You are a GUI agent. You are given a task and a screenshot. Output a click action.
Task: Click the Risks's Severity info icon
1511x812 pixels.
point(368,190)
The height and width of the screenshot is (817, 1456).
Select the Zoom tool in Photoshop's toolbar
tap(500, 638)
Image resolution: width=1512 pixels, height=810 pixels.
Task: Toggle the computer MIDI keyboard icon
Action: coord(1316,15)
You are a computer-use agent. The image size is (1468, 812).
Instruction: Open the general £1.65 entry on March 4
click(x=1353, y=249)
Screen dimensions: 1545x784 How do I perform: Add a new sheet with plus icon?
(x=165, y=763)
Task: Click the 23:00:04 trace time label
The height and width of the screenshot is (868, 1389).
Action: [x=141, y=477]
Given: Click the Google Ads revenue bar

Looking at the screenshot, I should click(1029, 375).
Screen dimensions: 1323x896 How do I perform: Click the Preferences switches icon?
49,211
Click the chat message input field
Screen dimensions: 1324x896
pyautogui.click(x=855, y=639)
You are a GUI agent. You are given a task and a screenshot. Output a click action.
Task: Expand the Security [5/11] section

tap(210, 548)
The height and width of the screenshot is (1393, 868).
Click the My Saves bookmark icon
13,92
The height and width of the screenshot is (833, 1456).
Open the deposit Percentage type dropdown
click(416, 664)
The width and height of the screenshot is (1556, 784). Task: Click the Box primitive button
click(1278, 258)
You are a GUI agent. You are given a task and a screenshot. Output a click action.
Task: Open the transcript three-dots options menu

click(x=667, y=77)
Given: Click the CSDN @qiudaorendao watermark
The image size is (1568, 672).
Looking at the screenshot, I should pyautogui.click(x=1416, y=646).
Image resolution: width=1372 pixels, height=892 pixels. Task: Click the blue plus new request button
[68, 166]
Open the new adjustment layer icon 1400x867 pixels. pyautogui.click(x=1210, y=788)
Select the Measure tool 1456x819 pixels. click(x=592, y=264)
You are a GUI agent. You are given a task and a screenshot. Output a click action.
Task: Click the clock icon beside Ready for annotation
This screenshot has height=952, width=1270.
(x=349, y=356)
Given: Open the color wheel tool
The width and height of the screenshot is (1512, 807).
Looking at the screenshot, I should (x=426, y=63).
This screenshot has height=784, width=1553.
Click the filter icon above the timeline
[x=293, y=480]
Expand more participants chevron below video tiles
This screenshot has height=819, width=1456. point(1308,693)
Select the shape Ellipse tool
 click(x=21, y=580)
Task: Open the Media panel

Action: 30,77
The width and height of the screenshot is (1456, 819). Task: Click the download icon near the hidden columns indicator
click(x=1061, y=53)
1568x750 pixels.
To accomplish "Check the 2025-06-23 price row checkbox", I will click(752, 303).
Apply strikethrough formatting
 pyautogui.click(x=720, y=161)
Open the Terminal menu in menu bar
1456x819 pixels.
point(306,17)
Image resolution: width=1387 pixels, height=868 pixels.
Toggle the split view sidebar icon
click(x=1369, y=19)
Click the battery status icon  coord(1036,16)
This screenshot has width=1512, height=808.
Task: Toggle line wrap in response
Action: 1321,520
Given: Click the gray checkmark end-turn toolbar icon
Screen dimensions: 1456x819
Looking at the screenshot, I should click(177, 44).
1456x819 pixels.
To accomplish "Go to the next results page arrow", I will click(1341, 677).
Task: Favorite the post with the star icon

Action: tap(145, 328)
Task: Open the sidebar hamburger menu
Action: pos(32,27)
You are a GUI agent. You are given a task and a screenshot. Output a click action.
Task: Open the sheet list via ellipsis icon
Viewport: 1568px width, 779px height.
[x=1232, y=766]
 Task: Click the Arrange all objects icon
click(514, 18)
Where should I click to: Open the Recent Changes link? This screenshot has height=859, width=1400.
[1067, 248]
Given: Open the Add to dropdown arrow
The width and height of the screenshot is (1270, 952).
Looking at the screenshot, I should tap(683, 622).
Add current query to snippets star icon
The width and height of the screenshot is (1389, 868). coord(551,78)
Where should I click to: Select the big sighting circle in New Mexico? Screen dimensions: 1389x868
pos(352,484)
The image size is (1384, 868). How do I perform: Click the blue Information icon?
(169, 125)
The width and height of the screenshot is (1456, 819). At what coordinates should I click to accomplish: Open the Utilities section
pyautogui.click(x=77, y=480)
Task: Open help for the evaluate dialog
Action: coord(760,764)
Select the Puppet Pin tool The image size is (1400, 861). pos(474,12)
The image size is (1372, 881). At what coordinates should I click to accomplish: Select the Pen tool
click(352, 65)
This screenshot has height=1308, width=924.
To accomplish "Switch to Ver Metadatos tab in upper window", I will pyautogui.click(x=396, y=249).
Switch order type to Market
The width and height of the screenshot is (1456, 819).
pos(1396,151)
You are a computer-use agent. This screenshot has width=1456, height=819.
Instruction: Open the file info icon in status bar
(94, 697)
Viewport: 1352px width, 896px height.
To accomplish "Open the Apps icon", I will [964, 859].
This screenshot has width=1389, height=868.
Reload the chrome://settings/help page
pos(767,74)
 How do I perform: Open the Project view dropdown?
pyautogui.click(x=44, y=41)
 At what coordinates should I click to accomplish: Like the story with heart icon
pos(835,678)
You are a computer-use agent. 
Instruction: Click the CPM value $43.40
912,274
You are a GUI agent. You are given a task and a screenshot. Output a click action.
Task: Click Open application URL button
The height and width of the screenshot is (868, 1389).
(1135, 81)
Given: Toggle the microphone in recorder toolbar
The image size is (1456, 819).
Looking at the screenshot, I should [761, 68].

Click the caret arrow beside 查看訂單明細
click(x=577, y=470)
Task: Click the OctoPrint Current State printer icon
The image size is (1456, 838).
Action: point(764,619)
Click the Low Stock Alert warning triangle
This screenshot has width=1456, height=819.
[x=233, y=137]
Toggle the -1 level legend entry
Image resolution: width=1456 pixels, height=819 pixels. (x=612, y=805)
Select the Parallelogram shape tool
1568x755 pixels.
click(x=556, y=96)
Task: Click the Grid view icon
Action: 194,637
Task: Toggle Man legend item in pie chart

▬▬▬

- _Exercise details_: From the records above, give again exactly the lines running from the line with "Task: Open the sheet list via ellipsis icon" to the line with "Given: Open the Add to dropdown arrow", inclusive.

- _Written answer_:
Task: Open the sheet list via ellipsis icon
Viewport: 1568px width, 779px height.
[x=1232, y=766]
 Task: Click the Arrange all objects icon
click(514, 18)
Where should I click to: Open the Recent Changes link? This screenshot has height=859, width=1400.
[1067, 248]
Given: Open the Add to dropdown arrow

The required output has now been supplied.